An unsuccessfully-processed record includes ErrorCode and ErrorMessage values. ErrorCode reflects the type of error and can be one of the following values: ProvisionedThroughputExceededException or InternalFailure . ErrorMessage provides more detailed information about the ProvisionedThroughputExceededException exception including the account ID, stream name, and shard ID of the record that was throttled. For more information about partially successful responses, see Adding Multiple Records with PutRecords in the Amazon Kinesis Streams Developer Guide .
By default, data records are accessible for 24 hours from the time that they are added to a stream.

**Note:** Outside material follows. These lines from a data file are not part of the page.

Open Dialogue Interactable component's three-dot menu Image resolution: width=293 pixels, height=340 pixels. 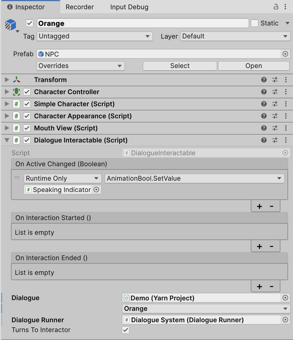pyautogui.click(x=286, y=140)
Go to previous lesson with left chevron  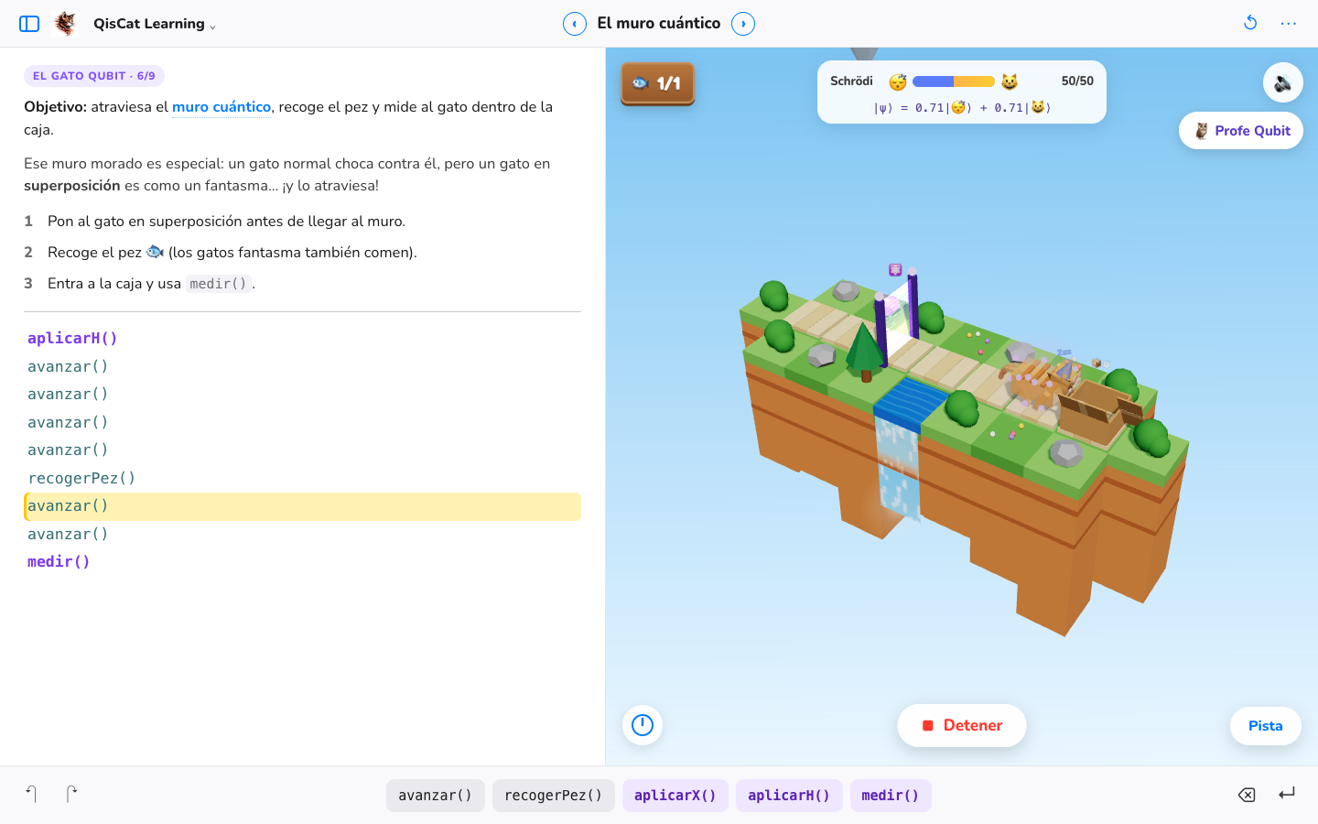click(575, 24)
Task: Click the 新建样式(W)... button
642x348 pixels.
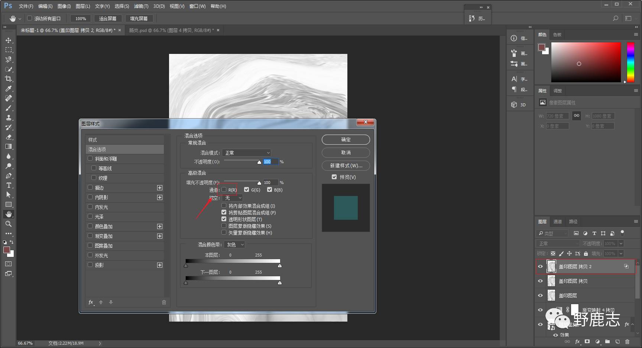Action: pyautogui.click(x=346, y=165)
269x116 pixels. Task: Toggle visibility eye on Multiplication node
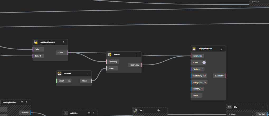click(x=22, y=102)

You can use IncreaseStreamRetentionPeriod or DecreaseStreamRetentionPeriod to modify this retention period.
See also: AWS API Documentation
Request Syntax
client.put_records( Records=[ { 'Data': b'bytes', 'ExplicitHashKey': 'string', 'PartitionKey': 'string' }, ], StreamName='string' )
list
[REQUIRED]
The records associated with the request.
(dict) --
Represents the output for PutRecords .
Data (bytes) -- [REQUIRED]
The data blob to put into the record, which is base64-encoded when the blob is serialized. When the data blob (the payload before base64-encoding) is added to the partition key size, the total size must not exceed the maximum record size (1 MB).

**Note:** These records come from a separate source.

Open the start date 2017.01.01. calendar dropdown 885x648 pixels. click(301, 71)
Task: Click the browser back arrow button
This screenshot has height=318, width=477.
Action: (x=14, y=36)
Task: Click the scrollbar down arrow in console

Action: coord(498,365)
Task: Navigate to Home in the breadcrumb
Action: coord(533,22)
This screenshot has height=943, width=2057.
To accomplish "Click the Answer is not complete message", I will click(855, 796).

ExplicitHashKey (string) --
The hash value used to determine explicitly the shard that the data record is assigned to by overriding the partition key hash.

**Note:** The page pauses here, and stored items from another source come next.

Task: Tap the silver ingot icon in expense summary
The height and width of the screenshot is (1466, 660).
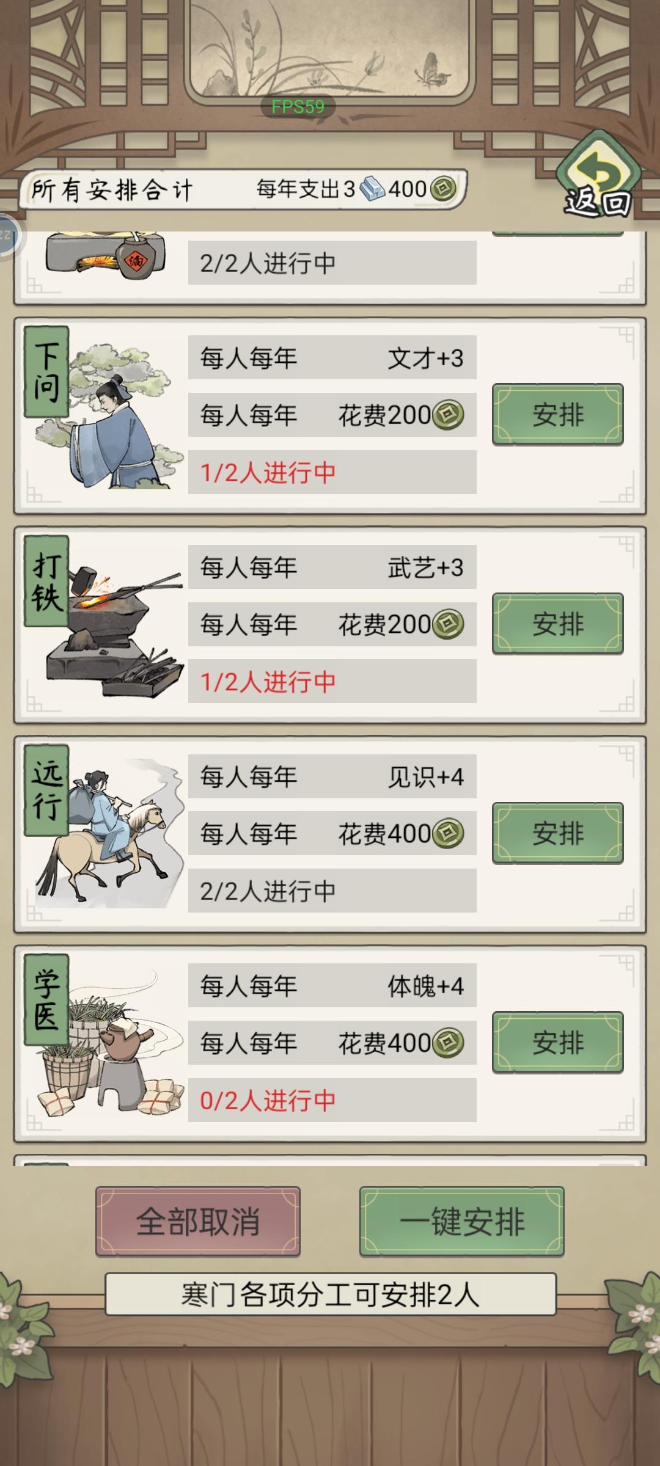Action: [x=372, y=189]
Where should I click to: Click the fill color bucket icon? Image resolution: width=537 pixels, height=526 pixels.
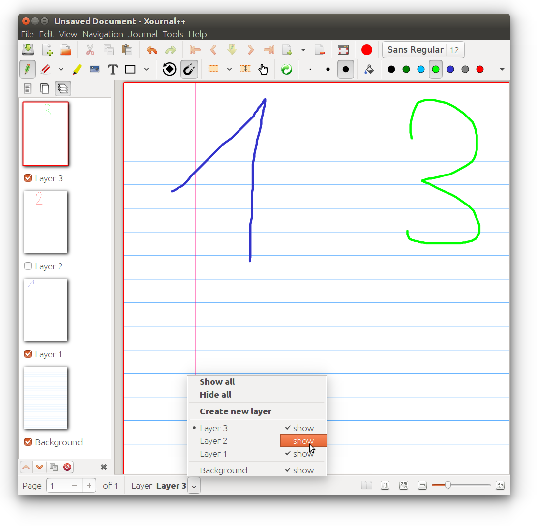pyautogui.click(x=369, y=69)
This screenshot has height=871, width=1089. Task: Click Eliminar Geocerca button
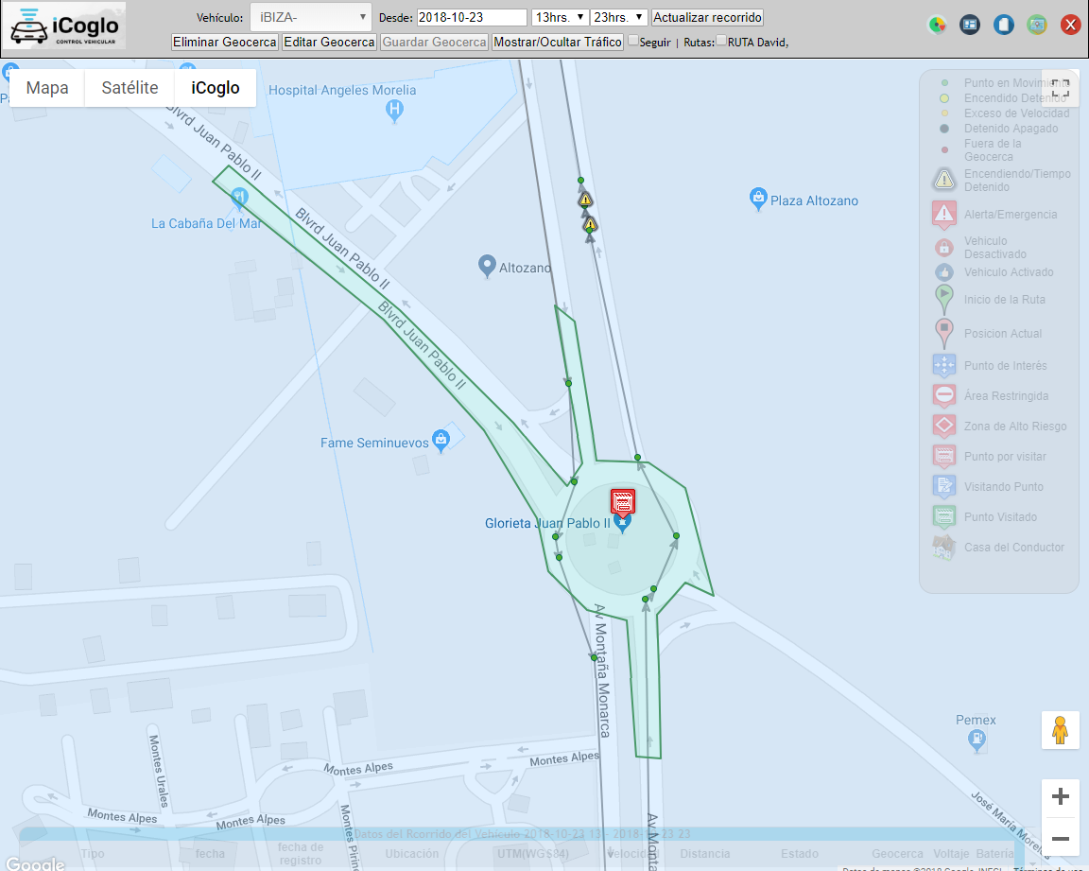pyautogui.click(x=225, y=42)
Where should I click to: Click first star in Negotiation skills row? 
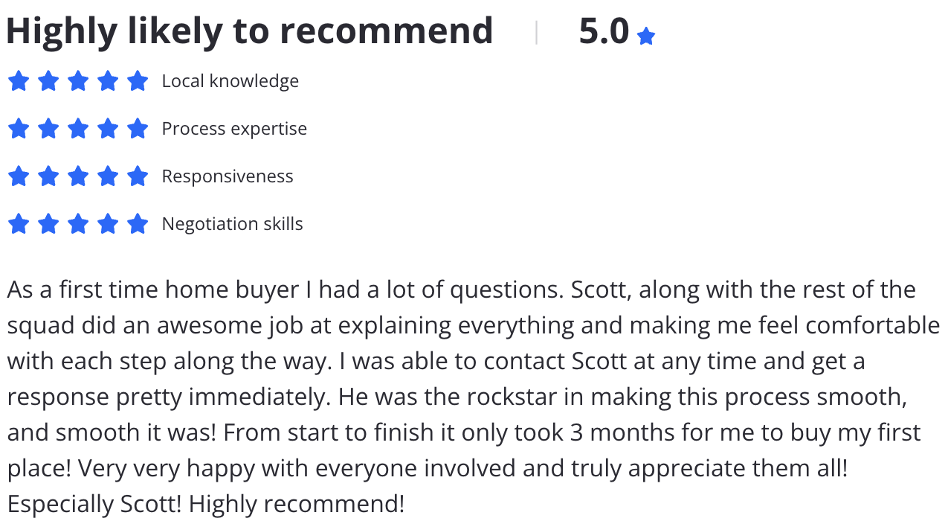(19, 224)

PartitionKey (string) -- [REQUIRED]
Determines which shard in the stream the data record is assigned to. Partition keys are Unicode strings with a maximum length limit of 256 characters for each key. Amazon Kinesis uses the partition key as input to a hash function that maps the partition key and associated data to a specific shard. Specifically, an MD5 hash function is used to map partition keys to 128-bit integer values and to map associated data records to shards. As a result of this hashing mechanism, all data records with the same partition key map to the same shard within the stream.
string
[REQUIRED]
The stream name associated with the request.
dict
Response Syntax
{ 'FailedRecordCount': 123, 'Records': [ { 'SequenceNumber': 'string', 'ShardId': 'string', 'ErrorCode': 'string', 'ErrorMessage': 'string' }, ], 'EncryptionType': 'NONE'|'KMS' }
Response Structure
(dict) --
PutRecords results.
FailedRecordCount (integer) --
The number of unsuccessfully processed records in a PutRecords request.
Records (list) --
An array of successfully and unsuccessfully processed record results, correlated with the request by natural ordering. A record that is successfully added to a stream includes SequenceNumber and ShardId in the result. A record that fails to be added to a stream includes ErrorCode and ErrorMessage in the result.
(dict) --
Represents the result of an individual record from a PutRecords request. A record that is successfully added to a stream includes SequenceNumber and ShardId in the result. A record that fails to be added to the stream includes ErrorCode and ErrorMessage in the result.
SequenceNumber (string) --
The sequence number for an individual record result.
ShardId (string) --
The shard ID for an individual record result.
ErrorCode (string) --
The error code for an individual record result. ErrorCodes can be either ProvisionedThroughputExceededException or InternalFailure .
ErrorMessage (string) --
The error message for an individual record result. An ErrorCode value of ProvisionedThroughputExceededException has an error message that includes the account ID, stream name, and shard ID. An ErrorCode value of InternalFailure has the error message "Internal Service Failure" .
EncryptionType (string) --
The encryption type used on the records. This parameter can be one of the following values:
NONE : Do not encrypt the records.
KMS : Use server-side encryption on the records using a customer-managed KMS key.